Error Handling Guide
This guide covers best practices for handling errors in Atomic Agents applications, including validation errors, API failures, and custom error handling patterns.
Overview
Atomic Agents provides multiple layers of error handling:
Schema Validation - Pydantic validates input/output at runtime
API Error Handling - Handle LLM provider errors gracefully
Hook System - Monitor and respond to errors via hooks
Custom Exception Handling - Build robust error recovery patterns
Schema Validation Errors
Pydantic schemas catch invalid data before it reaches the LLM.
Basic Validation
import os
from typing import List
from pydantic import Field, field_validator
import instructor
import openai
from atomic_agents import AtomicAgent, AgentConfig, BaseIOSchema
from atomic_agents.context import ChatHistory
class ValidatedInputSchema(BaseIOSchema):
"""Input schema with validation rules."""
query: str = Field(..., description="User query", min_length=1, max_length=1000)
max_results: int = Field(default=10, ge=1, le=100, description="Maximum results to return")
@field_validator('query')
@classmethod
def query_not_empty(cls, v: str) -> str:
if not v.strip():
raise ValueError("Query cannot be empty or whitespace only")
return v.strip()
class ValidatedOutputSchema(BaseIOSchema):
"""Output schema with validation."""
answer: str = Field(..., description="The response")
confidence: float = Field(..., ge=0.0, le=1.0, description="Confidence score 0-1")
sources: List[str] = Field(default_factory=list, description="Source references")
# Initialize client and agent
client = instructor.from_openai(openai.OpenAI())

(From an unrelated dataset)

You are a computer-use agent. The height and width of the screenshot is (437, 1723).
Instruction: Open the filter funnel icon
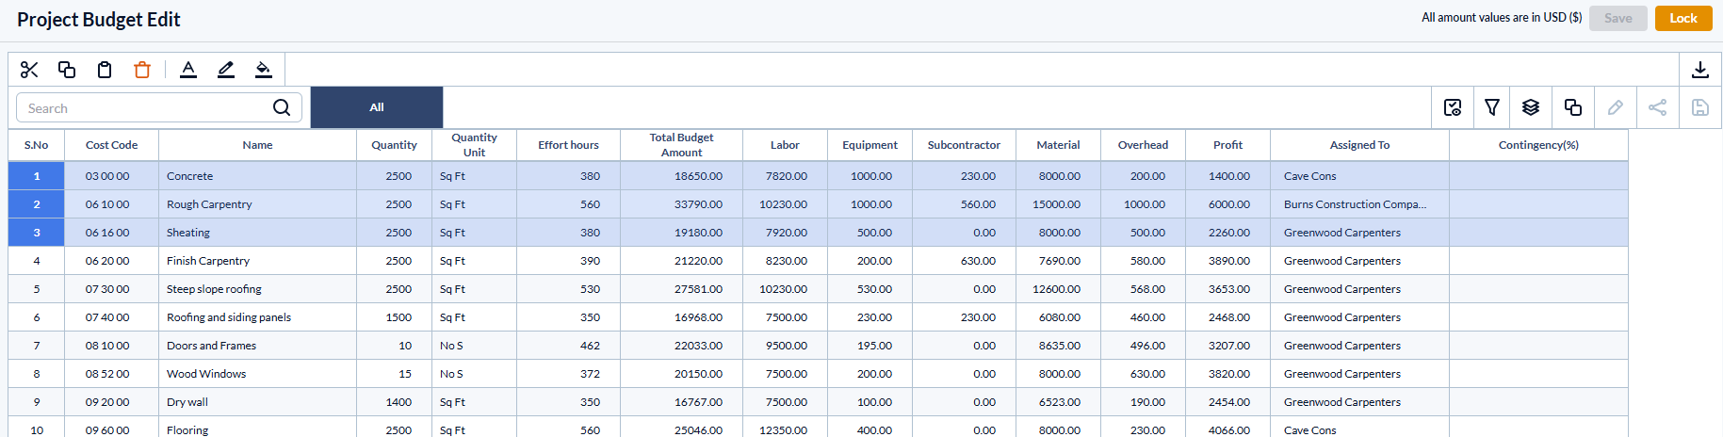(x=1492, y=107)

agent = AtomicAgent[ValidatedInputSchema, ValidatedOutputSchema](
config=AgentConfig(
client=client,
model="gpt-5-mini",
history=ChatHistory()
)
)
# Handle validation errors
try:
response = agent.run(ValidatedInputSchema(query="", max_results=5))
except ValueError as e:
print(f"Validation error: {e}")
Custom Validators
from pydantic import Field, field_validator, model_validator
from typing import Optional
from atomic_agents import BaseIOSchema
class SearchInputSchema(BaseIOSchema):
"""Search input with complex validation."""
query: str = Field(..., description="Search query")
category: Optional[str] = Field(None, description="Category filter")
date_from: Optional[str] = Field(None, description="Start date YYYY-MM-DD")
date_to: Optional[str] = Field(None, description="End date YYYY-MM-DD")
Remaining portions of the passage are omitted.